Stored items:
+ + + + + + +

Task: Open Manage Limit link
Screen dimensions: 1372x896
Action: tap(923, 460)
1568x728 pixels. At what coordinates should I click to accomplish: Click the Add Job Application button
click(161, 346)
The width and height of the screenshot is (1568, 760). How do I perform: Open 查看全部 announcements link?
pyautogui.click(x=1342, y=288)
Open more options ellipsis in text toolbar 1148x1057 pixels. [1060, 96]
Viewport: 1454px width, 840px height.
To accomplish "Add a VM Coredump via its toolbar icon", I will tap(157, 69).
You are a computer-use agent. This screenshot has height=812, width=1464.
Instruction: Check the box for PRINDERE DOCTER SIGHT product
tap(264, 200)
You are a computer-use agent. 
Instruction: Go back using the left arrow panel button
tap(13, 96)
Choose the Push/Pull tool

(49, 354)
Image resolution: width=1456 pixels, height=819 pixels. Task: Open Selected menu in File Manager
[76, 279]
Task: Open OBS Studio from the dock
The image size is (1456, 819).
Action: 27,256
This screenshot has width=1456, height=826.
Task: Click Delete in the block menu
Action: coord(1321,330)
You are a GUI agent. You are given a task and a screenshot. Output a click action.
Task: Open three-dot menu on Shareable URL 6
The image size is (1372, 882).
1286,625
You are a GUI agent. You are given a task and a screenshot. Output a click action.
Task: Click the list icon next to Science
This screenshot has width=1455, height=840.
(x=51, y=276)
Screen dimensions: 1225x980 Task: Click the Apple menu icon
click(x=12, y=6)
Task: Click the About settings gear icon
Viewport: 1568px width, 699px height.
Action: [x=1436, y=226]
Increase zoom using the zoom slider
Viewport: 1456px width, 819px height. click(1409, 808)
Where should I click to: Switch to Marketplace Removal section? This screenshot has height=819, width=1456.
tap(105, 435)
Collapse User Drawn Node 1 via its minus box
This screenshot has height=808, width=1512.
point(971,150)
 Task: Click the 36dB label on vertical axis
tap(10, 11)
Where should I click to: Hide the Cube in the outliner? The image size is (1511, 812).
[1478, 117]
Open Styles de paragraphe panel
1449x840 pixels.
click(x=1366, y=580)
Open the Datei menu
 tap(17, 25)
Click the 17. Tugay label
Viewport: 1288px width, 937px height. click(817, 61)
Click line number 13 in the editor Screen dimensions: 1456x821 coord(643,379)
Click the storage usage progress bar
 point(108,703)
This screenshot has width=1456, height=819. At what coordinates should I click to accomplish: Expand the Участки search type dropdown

+ + + + + + +

* [Work instructions] Give the number of lines in the data that contain the string "toolbar", and nothing else.

* [Reply] 2